You’ve probably heard the term “web accessibility,” but what does accessible mean? Here’s everything you need to know about website accessibility.

If you don’t have any disabilities or impairments, it’s easy to take your web access for granted. But for people with disabilities, that’s not an option.

People of all different backgrounds need to use the web. But what does accessible mean?  Whether you’ve heard the term “web-accessible” or not, here’s everything you need to know about website accessibility.

What Does Accessible Mean? 

Making the web accessible is crucial for people who have disabilities, such as blindness or Parkinson’s. It’s not acceptable that people might not be able to use the web due to a disability.

Because it’s not acceptable for people with disabilities to not have web access, the UN Convention on the Rights of Persons with Disabilities deems web access a fundamental human right.

This classification means websites must support social groups of all types. Web accessibility includes older people, people in rural areas, and developing countries.

Mutually Beneficial 

Web accessibility is beneficial for both the consumer and the business. Because web design includes concepts such as usability and design for older users, consumers can engage with companies on a broader scale.

Web accessibility expands businesses’ reach and brings valuable resources to those less fortunate.

What Types of Tools Does Web Accessibility Produce? 

Using alternative text for images is a standard tool to increase web accessibility.

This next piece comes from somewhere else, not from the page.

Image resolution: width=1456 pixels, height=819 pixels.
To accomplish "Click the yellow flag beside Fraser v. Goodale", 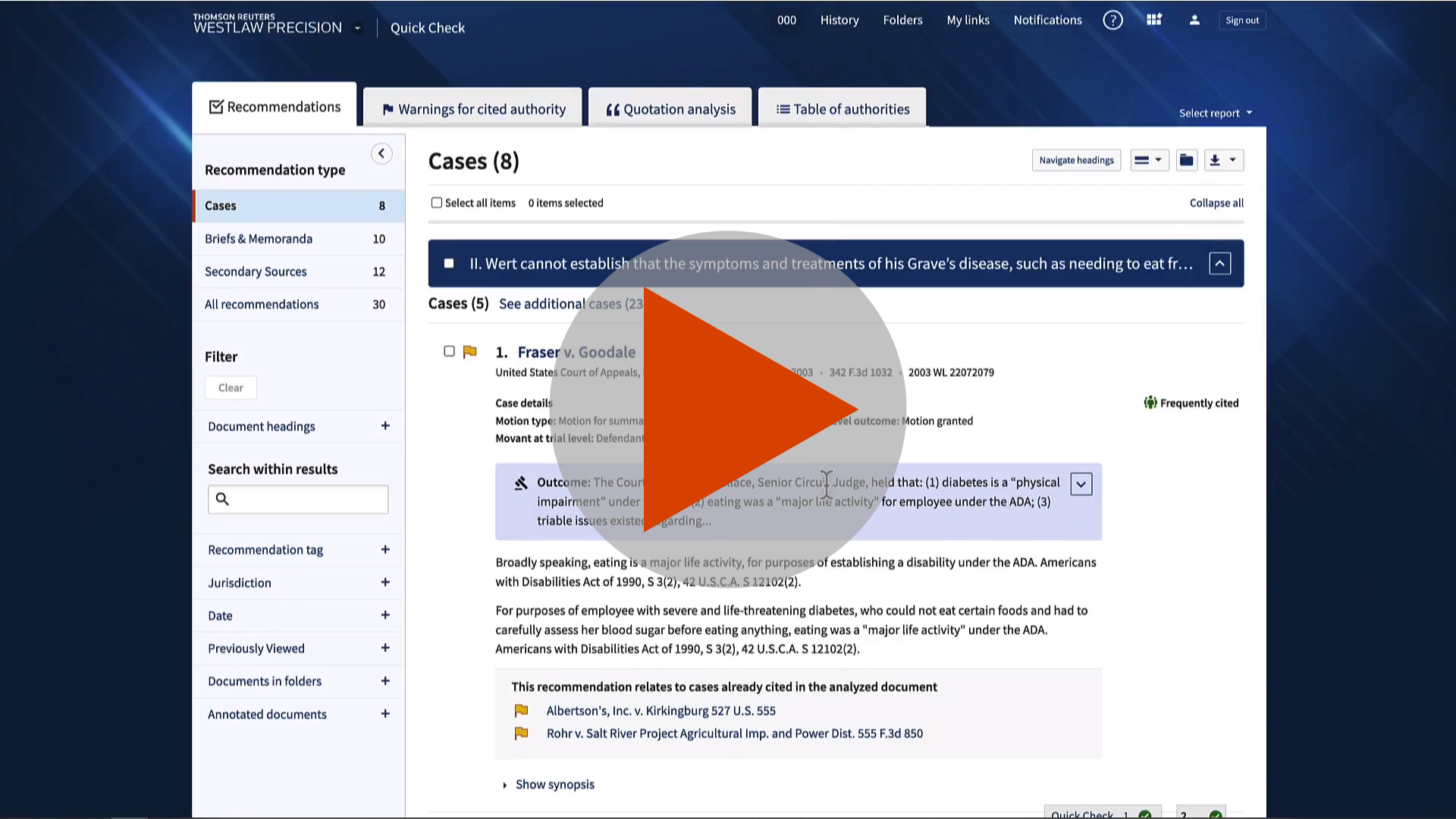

The text should include equivalent alternative text or (alt text) in the markup.

Without alt text, people who can’t see will not have access to images otherwise accessible by screen readers. These screen readers read the information on the page aloud so the person can hear what the image represents.

Alt text allows both blind people and people with low bandwidth to understand what an image represents. And why wouldn’t companies want this information accessible? What if it’s an image with their brand identity or and image of their product?

Many older users can’t use a mouse. A tool known as keyboard input does not rely on the mouse. The keyboard input transports all the computers’ functionality to the keyboard.

This way, people can use assistive technologies such as voice control to direct their web browsing.

Transcripts for audio allow those with auditory disabilities to hear audio files. The transcripts provide a written representation of the audio information and are essential for those who are deaf or hard of hearing.

Implementing these technologies is inexpensive and essential for website accessibility.

How Businesses Can Make Their Websites Accessible 

Adding accessibility basics to your website is straightforward and inexpensive. But like anything else, change requires effort. There are common issues you should understand before implementing web accessibility tools.

Understanding accessibility principles, for example, ensure you implement the right technologies the right way. And secure checks can test the web accessibility technology you apply.

Start Making Your Website Accessible Today 

Stop asking, “what does accessible mean,” and start implementing web accessibility tools. The worldwide web is a resource people around the world should enjoy.